# About those weak nerves & fear & that darn vacuum cleaner



## Kittilicious (Sep 25, 2011)

Many posts on both weak nerves & fear/fear agression. So that leads me to my question... if a puppy is afraid of a vacuum cleaner, is that a sign of something? (other than fear of the sucking machine! LOL) Knuckles is scared of it, so bad that he will obsess over where it is after it's turned off & unplugged. He is getting better, he used to SCREAM when I'd run it and it would take him a good hour or two to go into the room that I was vacuuming afterwards. Now once its turned off, he'll peek his head in the room as if to say "is the coast clear?" and come in, but he still won't go near the actual machine. 
So along the lines of nerves, fear, temperament... what does that say about him? Anything? He does have a few other milder fears, all seem to circle around loud noise.


----------



## Emoore (Oct 9, 2002)

I don't know. . . . The fear/hatred of the vacuum is so common it makes me think that maybe it makes a sound that they really don't like that we can't hear.


----------



## Kittilicious (Sep 25, 2011)

Emoore said:


> I don't know. . . . The fear/hatred of the vacuum is so common it makes me think that maybe it makes a sound that they really don't like that we can't hear.
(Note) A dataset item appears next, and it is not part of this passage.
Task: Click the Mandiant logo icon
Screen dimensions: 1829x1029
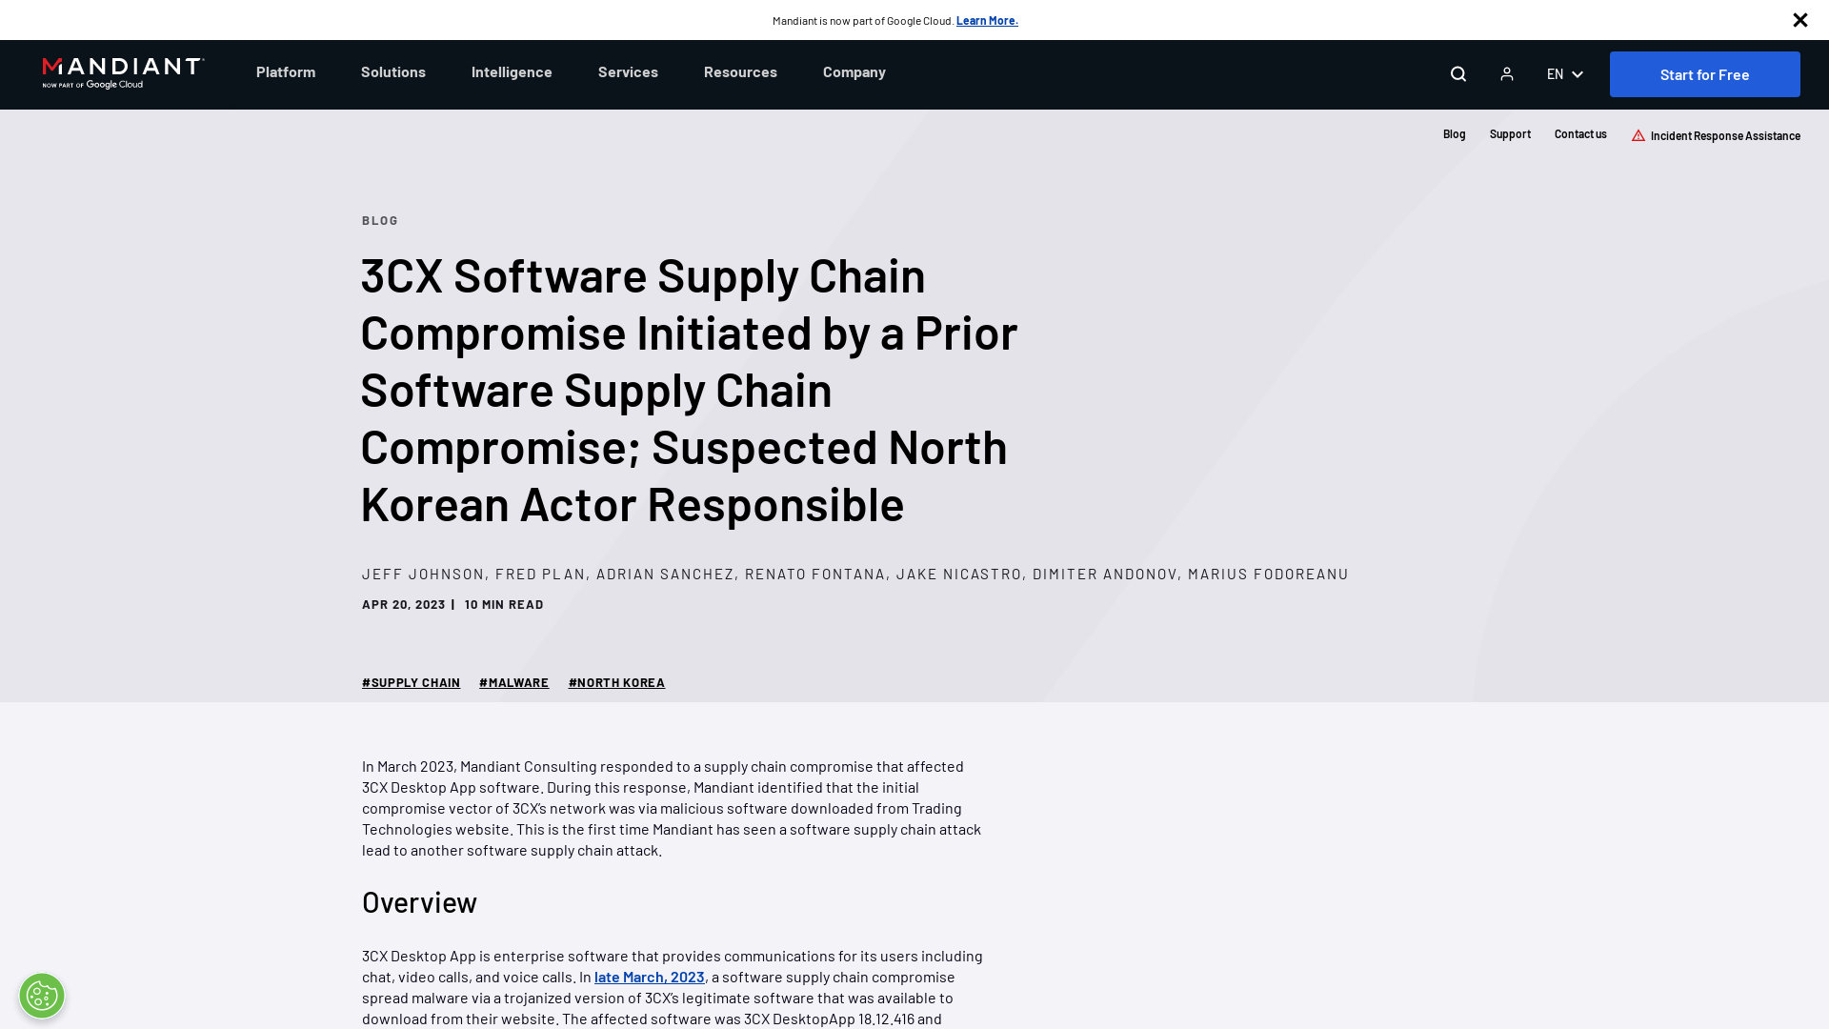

Yeah, thats kinda why I brought up the topic, being it's so common.. but yet there are incidents that I read about (dogs, people, cars, etc) that the fear/temperament gets brought up.


----------



## Sigurd's Mom (May 12, 2009)

I think it's just the noise of it all. Sigurd used to be fine, but recently he's been odd around the vacuum. I think it started at my neighbours house lol, she said she was vacuuming and Sigurd flipped the vacuum while she was using it... hers is a different brand/model so maybe the tone was different. Now when I vacuum Sigurd follows me around eyeing it.


----------



## doggiedad (Dec 2, 2007)

when my dog was a pup i use to crate him
when the vaccum was in use. i use to vacuum
near his crate to get him use to it. when he was 
out of his crate and i vacuumed he would charge
the vauum and bark. i would tell him "no" and move him
away from the vacuum. once he learned "stay", "go to
your crate" it was easy to vacuum. for training purposes
we turned on the vacuum a lot. my dog went after the broom
and dust mop. like anything else you have to train them
how to act when usuing the vacuum, broom or dust mop.


----------



## hattifattener (Oct 7, 2011)

poor boy! 
but i think he will get accustomed to it over time.


----------



## Kittilicious (Sep 25, 2011)

He will, he's getting better everyday. From where he started until now, it's night & day! 
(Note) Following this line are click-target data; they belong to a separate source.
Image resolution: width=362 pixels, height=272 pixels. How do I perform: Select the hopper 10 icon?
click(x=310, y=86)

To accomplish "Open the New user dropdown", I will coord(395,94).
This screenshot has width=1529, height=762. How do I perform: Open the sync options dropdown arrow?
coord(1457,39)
As I said, this topic was more on the "peek inside the future" kind of topic... if this fear somehow defines, even a small bit, of how he would be as an adult. Being the vacuum is a common thing. 



> I think it's just the noise of it all. Sigurd used to be fine, but recently he's been odd around the vacuum. I think it started at my neighbours house lol, she said she was vacuuming and Sigurd flipped the vacuum while she was using it... hers is a different brand/model so maybe the tone was different. Now when I vacuum Sigurd follows me around eyeing it.


Thats interesting. I wonder how many dogs have a different reaction to a new vacuum. That would really suck (no pun intended) if I could get Knuckles used to this one and then a new one starts it all over again! 
Anyone else remember if a new vacuum had a different reaction from your dogs?


----------



## Wolfiesmom (Apr 10, 2010)

I have 2 different vacuums. I have central vac at home and a canister vac at the beach house. They are completely different and have a different sound. Wolfie reacts to both the same way. He tries to attack the vacuum when I am using the beater brush attachment, though now he just does that until I tell him no and then he walks away. If I am using the hose without the attachment, he tries to shove his tongue in there. I guess he likes it because he will go over and turn the central vac on by himself if I leave the hose unguarded for a minute, and shove his tongue in there.


----------



## hattifattener (Oct 7, 2011)

Kittilicious said:


> Yeah, thats kinda why I brought up the topic, being it's so common.. but yet there are incidents that I read about (dogs, people, cars, etc) that the fear/temperament gets brought up.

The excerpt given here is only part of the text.